The Michigan case, brought by a lesbian couple seeking the right to jointly adopt the three children they are raising together, may be one of many, but it was only the third in history to assemble a full courtroom trial. The state’s defense hinged on the claim that heterosexual parenting is better for children, and it marshaled the most prominent social science to take that view—in particular, a notorious (and broadly discredited) study by University of Texas sociologist Mark Regnerus. In a blow to same-sex marriage opponents, Friedman called Regnerus’s testimony “entirely unbelievable and not worthy of serious consideration.” He went on:
Taking the state defendants’ position to its logical conclusion, the empirical evidence at hand should require that only rich, educated, suburban-dwelling, married Asians may marry, to the exclusion of all other heterosexual couples. Obviously the state has not adopted this policy and with good reason. The absurdity of such a requirement is self-evident. Optimal academic outcomes for children cannot logically dictate which groups may marry.
It's possible Friedman found the state's arguments unpersuasive partly because they clashed with his own experience. About twenty years ago, a lesbian lawyer Friedman had selected to clerk for him revealed she would be starting the job with a baby in tow. As Brian Dickerson of the Detroit Free Press explained in a feature piece on Sunday, Friedman has stayed close to his former clerk, Judith Levy, and her family. "He became more than a casual friend to them," one mutual acquaintance explained. "It's almost like he's their grandfather."
Like most of the other decisions on same-sex marriage this year, the Michigan ruling has already been appealed. Roughly 300 same-sex couples were married in the 24-hour window between the ruling on Friday and the 6th Circuit Court of Appeal’s decision to issue a temporary stay on Saturday. The court is expected to issue a permanent stay this week, meaning Michigan’s ban on same-sex marriage will stay in effect throughout the appeal. Experts say the makeup of the 6th Circuit makes the outcome difficult to predict (Levy, by chance, is its most recent addition), but it’s likely either party would appeal an unfavorable ruling.

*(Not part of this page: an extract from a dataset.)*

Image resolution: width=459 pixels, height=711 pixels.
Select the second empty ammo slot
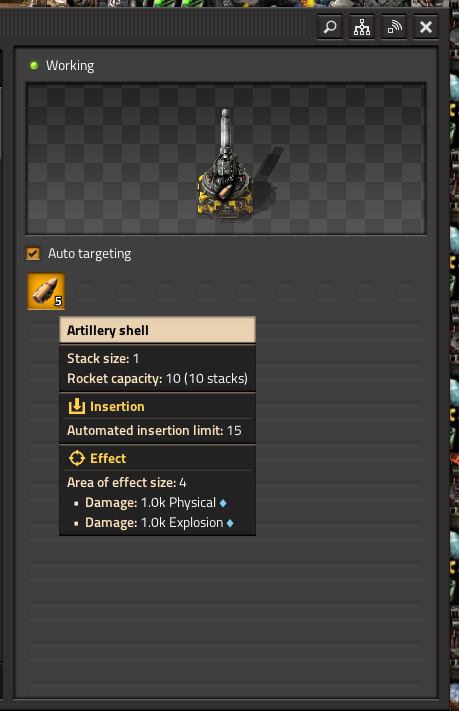126,291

“Right now these district court marriage decisions are piling up, all going the same direction…but at some point the unanimity of the current decisions is going to break down,” said Margo Schlanger, an expert on civil rights law at the University of Michigan Law School, in an email. She pointed out that aspects of Justice Anthony Kennedy’s decision in Windsor “certainly point towards marriage equality as a constitutional requirement,” and said, “I would predict that by the time the issues get before the Supreme Court again, barring a change in personnel, the Court decides for marriage equality.” The Michigan case will likely become one of several pressuring the Supreme Court to weigh in soon.